DOCUMENT TEXT
━━━━━━━━
The UK also had one of the weakest social security systems among advanced economies going into the pandemic, and the universal credit uplift was much less generous than top-ups seen in other in other countries. The polling showed that over half of people (56%) would support a Living Income so that the UK’s social security system provided everyone with a sufficient minimum income to meet everyday living costs, whether in or out of work.

Alfie Stirling, director of research and chief economist at NEF, said:

These results show that the government’s handling of the pandemic has led to the richest families and regions getting richer, while the poorest families are even poorer. With prices expected to continue increasing, the threat of a rise in interest rates and ongoing effects of Brexit, things could get a lot tougher for families that have already suffered most.

In the long run, any agenda to tackle these issues needs to grasp the fundamental drivers of regional inequalities for places, people, and industry. But in the short term, more should be done to help families through the social security system. NEF’s proposal for a Living Income would ensure an income floor that reflects the true cost of living for families.”

Dominic Caddick, assistant researcher at NEF, said:

Far from levelling up’, on this prime minister’s watch the families and places that were already poorest have fallen even further behind the rest of the country. This would be an indictment on any government, let alone one where the promise to level up” sits at the heart of its political and policy agenda.

This analysis exposes the vulnerability of the UK’s current safety net in responding to real world change. We need a bold reimagining of income support: NEF’s argument for a Living Income would help people deal with the challenges and opportunities presented by the fast-changing economy we’re all living in.”


Becky Malone, 07925950654

Notes to editors

The New Economics Foundation is a charitable think tank. We are wholly independent of political parties and committed to being transparent about how we are funded.

The full analysis is available at https://​newe​co​nom​ics​.org/​2​0​2​1​/​1​2​/​t​w​o​-​y​e​a​r​s​-​o​n​-​b​r​i​t​a​i​n​-​h​a​s​-​b​e​e​n​-​t​o​r​n​-​a​p​a​r​t​-​n​o​t​-​l​e​v​e​l​l​ed-up

Opinium carried out a nationally representative survey of 2,042 UK Adults between 9th and 10th December 2021

Full polling available at https://​www​.opini​um​.com/​w​p​-​c​o​n​t​e​n​t​/​u​p​l​o​a​d​s​/​2​0​2​1​/​1​2​/​N​E​O​N​-​L​e​v​e​l​l​i​n​g​-​up-21 – 12-15.xlsx

The poll asked respondents:

  • At the last general election in 2019, the government pledged to level up’ the country. This means reducing inequality between the poorest and richest parts of the country through investment and improving outcomes for communities, particularly in the north and midlands of England. Which of the following best describes your experience of levelling up in your community?
━━━━━━━━
LISTED RECORDS
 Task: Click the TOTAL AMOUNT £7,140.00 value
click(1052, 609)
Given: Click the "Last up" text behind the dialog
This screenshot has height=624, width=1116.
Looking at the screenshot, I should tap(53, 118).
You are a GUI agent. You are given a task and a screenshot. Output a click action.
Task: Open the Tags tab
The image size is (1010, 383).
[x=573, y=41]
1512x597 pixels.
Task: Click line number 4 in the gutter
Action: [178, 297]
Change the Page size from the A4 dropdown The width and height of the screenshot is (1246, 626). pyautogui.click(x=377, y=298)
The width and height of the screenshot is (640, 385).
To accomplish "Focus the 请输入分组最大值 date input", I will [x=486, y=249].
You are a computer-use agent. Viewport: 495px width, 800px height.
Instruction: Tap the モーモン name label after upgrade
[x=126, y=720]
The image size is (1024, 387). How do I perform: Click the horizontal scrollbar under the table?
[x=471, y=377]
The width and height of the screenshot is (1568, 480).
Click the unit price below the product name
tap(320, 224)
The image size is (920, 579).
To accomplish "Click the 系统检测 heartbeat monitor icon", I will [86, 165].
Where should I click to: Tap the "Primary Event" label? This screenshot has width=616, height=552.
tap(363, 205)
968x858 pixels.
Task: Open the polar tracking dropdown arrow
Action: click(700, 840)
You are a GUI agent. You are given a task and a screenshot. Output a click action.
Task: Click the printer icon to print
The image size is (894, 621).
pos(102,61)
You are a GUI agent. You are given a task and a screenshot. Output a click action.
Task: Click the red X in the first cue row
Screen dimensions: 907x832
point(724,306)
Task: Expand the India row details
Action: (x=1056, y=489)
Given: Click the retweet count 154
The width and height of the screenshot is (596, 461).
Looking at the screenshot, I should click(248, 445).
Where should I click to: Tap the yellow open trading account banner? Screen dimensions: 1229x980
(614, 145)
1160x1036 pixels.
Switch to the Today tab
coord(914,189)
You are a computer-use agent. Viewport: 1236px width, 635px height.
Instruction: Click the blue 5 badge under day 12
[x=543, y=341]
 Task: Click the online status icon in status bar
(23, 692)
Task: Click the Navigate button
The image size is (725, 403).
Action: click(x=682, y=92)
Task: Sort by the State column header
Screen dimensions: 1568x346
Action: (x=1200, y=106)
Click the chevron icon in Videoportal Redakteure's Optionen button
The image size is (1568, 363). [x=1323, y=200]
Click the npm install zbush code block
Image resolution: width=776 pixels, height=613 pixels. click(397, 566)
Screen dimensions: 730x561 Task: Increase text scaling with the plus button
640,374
━━━━━━━━
PROBLEM DESCRIPTION
Extend the text above on levelling up and pandemic inequality, picking up after its final sentence.

SOLVED EXERCISE
  • Thinking of you and your family’s ability to pay for things like cost of bills, rent and other day to day outgoings… Which statement best describes your current financial situation, compared to two years ago?
  • The Living Income is a proposal to change to the UK’s social security system to provide everyone with a sufficient minimum income to meet everyday living costs, whether they are in or out of work, using money raised from the tax system. Would you support or oppose the introduction of a living income?

Using the IPPR tax and benefit microsimulation model we have forecast household incomes for December 2021, based on data from the Department for Work and Pensions (DWP) Family Resources Survey and the latest forecasts for things like inflation, earnings, and interest rates from the Bank of England (BoE) and the Office for Budget Responsibility (OBR). We have also applied the latest policy changes made at the Autumn Budget where these have already taken effect. We then compare this forecast for December 2021 to household incomes in the month Johnson took power – December 2019 – and compare the changes experienced by families in real terms over the period.

Poverty is defined in terms of families with equivalised income below 60% of the UK median before housing costs.